Unlike Cloudflare load balancing, the proxy presented in this work operates on layer 3. Cloudflare receives a stream of HTTPS requests and forwards each on to a chosen origin server, while my remote proxy receives a stream of IP packets and forwards them via a chosen path to my local proxy. Though these achieve different goals, Cloudflare load balancing provides an example of using a high bandwidth edge server to manage balancing between multiple lower bandwidth endpoints.
The second product of Cloudflare's that shows some similarity to my project is Magic WAN. Cloudflare Magic WAN provides a fully software defined WAN over their global network. That is, their anycast infrastructure will accept traffic to your network at any of the edge servers in their global infrastructure before forwarding it to you. This provides some significant benefits, such as DDoS mitigation and firewalling at a far higher capacity than on your origin servers. When a DDoS attack or connections against firewall policies occur, they are cut off at the Cloudflare edge, without ever reaching the limited bandwidth of your local system.
Magic WAN demonstrates that there can be security benefits to moving your network edge to the cloud. By configuring to block bad traffic at the edge, the limited bandwidth connections at your origin are protected. It further demonstrates that WAN-as-a-Service is possible at a large scale, which is the same class of products as my proxy.

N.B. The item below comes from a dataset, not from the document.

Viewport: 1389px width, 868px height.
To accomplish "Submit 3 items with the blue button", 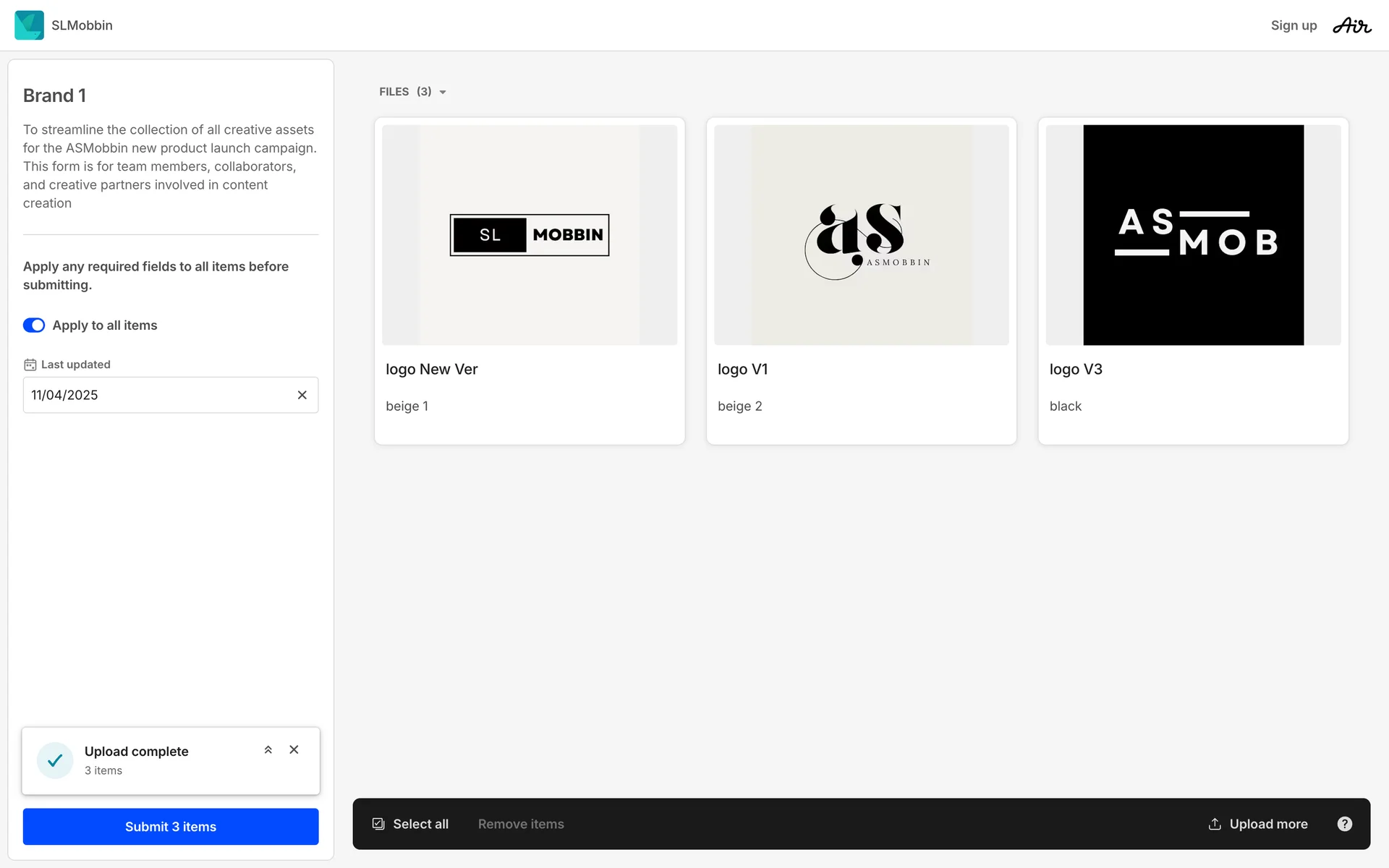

Though neither of these Cloudflare products solve the aims of my proxy, specifically the multipath problem, they show how cloud infrastructure can be leveraged to support the Internet connections of services in different capacities.
\section{Aims}
This project aims to produce proxy software that uses congestion control to manage transporting packets across multiple paths of data flow, including across discrete Internet connections. When combining Internet connections, there are three main measures that one can prioritise: throughput, resilience, and latency. This project aims to improve throughput and resilience at the cost of latency. By using a layer 3 proxy for entire IP packets, connections are combined in a way that is transparent to devices on both sides of the proxy, overcoming the throughput and availability limitations of each individual connection. The basic structure of this proxy system is shown in Figure \ref{fig:proxy-components}.
\begin{figure}
\centering
\begin{tikzpicture}
\draw (0.5, 3.5) node {Local Proxy};
\draw (0,0.14) rectangle (1,3.14);
\draw (5.5, 3.5) node {Remote Proxy};
\draw (5,0.14) rectangle (6,3.14);
\draw (3, 2.8) node {ISP A};
\draw [<->] (1, 2.5) -- (5, 2.5);
\draw (3, 1.8) node {ISP B};
\draw [<->] (1, 1.5) -- (5, 1.5);
\draw (3, 0.8) node {ISP C};
\draw [<->] (1, 0.5) -- (5, 0.5);
\draw (-1.7, 1.5) node {Client};
\draw [<->] (-1, 1.5) -- (0, 1.5);
\draw (7.9, 1.5) node {Internet};
\draw [<->] (6, 1.5) -- (7, 1.5);
\end{tikzpicture}
\caption{The basic components of this proxy.}
\label{fig:proxy-components}
\end{figure}
The approach presented in this work achieves throughput superior to a single connection by using congestion control to split packets appropriately between each available connection. Further, resilience increases, as a connection loss results in decreased throughout, but does not lose any connection state. Latency, however, increases, as packets must travel via a proxy server. Fortunately, the wide availability of well-peered cloud servers allows for this latency increase to be kept minimal, affecting only the most latency sensitive applications.